Angitha Bright: "Dear Elsa Sjunneson-Henry: A Wish-Fulfillment Fantasy"


Dear Elsa Sjunneson-Henry: A Wish-Fulfillment Fantasy
By Angitha Bright

“Hey, everyone, here’s my self-insert OC! Her name is Anna, and she has long, dark hair, and pretty blue eyes and she’s amazing at sword fighting. Her parents died when she was very young, and so her entire arc is a bloody revenge murderfest where she gets revenge for her parents’ deaths. Did I mention she’s a good sword fighter? She’s the absolute best in the land.” - anna308 on a fanpop.com forum in 2009

            Anna’s name really isn’t Anna but she wishes it was because it’s normal, and feminine, and none of her teachers have ever mispronounced the name Anna. Her name is actually Aamir, and she has brown eyes, but no special person has ever just had plain brown eyes; they’ve had blue, and green, and rainbow-toned-gray-gold, but never just brown, so online, she writes that she has blue eyes. On the cusp of puberty, Anna is not faring well, her voice beginning to deepen before she ever wanted it to, her frame becoming gangly and masculine. Lastly, she’s got a muscular disorder that’ll prevent her from ever picking up a sword, or a staff, or a box that weighs more than twenty pounds because god forbid, she picks one up and her back muscles stop functioning for a week. But she wants to, oh, does she want to.
            It’s 2009. It’s early enough that fandom culture amongst teens is just beginning to get injected with social justice ideals, -- diversity, representation, and just-be-who-you-are sentiment. It’s early enough that Anna, indoctrinated in that culture, made a whitewashed, forcibly censored self-insert OC -- a version of herself that was socially acceptable. A man in his late twenties makes a joke that Anna’ OC is a Mary Sue, a wish-fulfillment fantasy joke, and she takes down her introduction post on the forum.

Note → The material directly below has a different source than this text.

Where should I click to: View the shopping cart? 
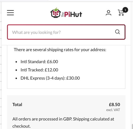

In embarrassment, she doesn’t touch the Fanpop account again.
Flash forward to 2015, and Anna’s taken time away to learn to love who she is. She still goes by Anna, but she’s reclaimed her identity. She’s come out; she’s talked to her family about her heritage; she’s talked to other people with her disabilities. She’s growing up. She’s almost completely forgotten her Mary Sue character from 2009, until she digs up a terrible sketch she did of the character during a room cleanout, and remembers who she wanted to be when she was younger.
Really, though? Did the Mary Sue represent who she wanted to be? Was it her ideal fantasy self, a fantasy wish-fulfillment? Was it truly, genuinely her, or was it an artificially “perfected” copy?
Okay, so this isn’t really about Anna. This is about me, and you, and all the marginalized people out there who obfuscated on their own identities when they were younger. Popular culture wasn’t friendly towards minorities at that time (and still isn’t, but I digress), and thus, so many of us conformed and changed our identities to fit within the generic template provided to us. And when our identities, whether they be real or fabricated, were attacked as being personal wish-fulfillment, or Mary Sue’s, we alienated ourselves from the rest of the community.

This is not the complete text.